*EXERCISE AIM*.
After reading the data below, copy out every line that contains the word "computer".

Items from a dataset
=======
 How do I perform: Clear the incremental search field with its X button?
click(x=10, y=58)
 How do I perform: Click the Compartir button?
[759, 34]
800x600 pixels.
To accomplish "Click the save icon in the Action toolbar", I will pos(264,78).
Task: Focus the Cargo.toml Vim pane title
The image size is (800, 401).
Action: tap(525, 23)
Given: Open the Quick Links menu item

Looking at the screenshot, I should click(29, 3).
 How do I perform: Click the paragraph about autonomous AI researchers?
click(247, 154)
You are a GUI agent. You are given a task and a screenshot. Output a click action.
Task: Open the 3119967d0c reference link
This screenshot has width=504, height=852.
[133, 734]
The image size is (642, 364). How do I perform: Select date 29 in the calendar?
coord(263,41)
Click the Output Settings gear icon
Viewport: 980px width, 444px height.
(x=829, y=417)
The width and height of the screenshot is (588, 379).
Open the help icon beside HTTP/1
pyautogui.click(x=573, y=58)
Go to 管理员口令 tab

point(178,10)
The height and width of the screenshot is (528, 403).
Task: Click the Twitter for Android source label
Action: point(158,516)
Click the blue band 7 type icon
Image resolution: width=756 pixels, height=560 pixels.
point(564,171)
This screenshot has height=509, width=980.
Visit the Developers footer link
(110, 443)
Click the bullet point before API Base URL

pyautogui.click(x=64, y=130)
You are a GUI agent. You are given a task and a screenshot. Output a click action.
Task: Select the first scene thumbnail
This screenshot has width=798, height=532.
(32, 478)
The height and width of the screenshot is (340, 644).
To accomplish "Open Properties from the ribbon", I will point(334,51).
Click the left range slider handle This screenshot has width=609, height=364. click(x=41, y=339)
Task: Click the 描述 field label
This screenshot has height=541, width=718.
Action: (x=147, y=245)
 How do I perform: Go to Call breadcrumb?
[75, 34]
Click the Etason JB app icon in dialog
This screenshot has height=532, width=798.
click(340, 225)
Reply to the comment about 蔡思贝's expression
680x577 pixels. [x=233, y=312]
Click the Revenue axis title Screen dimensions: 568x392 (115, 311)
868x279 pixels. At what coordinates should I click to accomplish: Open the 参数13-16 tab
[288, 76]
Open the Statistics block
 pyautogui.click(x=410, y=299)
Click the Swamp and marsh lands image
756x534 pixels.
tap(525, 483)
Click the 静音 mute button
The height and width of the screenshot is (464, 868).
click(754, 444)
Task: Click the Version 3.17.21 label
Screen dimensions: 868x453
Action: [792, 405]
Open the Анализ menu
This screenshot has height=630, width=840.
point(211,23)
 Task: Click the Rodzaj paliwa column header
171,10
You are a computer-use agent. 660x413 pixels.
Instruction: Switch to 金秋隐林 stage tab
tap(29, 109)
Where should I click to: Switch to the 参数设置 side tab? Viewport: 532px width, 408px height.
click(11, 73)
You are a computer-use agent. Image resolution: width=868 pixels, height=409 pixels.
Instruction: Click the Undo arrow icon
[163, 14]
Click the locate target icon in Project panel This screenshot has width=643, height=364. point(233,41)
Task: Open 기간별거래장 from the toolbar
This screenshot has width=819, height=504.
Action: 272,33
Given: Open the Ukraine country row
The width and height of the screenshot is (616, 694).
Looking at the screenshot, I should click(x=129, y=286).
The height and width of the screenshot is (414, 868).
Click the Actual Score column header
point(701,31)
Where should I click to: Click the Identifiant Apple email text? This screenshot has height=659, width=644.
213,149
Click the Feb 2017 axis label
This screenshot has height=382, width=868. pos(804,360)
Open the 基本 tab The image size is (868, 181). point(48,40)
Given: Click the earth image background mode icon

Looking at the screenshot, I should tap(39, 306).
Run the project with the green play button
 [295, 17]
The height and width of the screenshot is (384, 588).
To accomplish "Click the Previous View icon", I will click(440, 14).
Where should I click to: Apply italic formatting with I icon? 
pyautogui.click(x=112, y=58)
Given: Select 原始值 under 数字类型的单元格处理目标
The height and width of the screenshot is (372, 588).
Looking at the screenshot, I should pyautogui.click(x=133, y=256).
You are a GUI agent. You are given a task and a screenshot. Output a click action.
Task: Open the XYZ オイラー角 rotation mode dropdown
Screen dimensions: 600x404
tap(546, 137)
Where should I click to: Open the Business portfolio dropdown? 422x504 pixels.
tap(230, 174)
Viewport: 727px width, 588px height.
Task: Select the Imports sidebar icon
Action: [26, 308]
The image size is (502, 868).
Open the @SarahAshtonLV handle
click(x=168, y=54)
=======
*REPLY TO THE TASK*.
You are a computer-use agent. 660x413 pixels.
You are a computer-use agent. Image resolution: width=868 pixels, height=409 pixels.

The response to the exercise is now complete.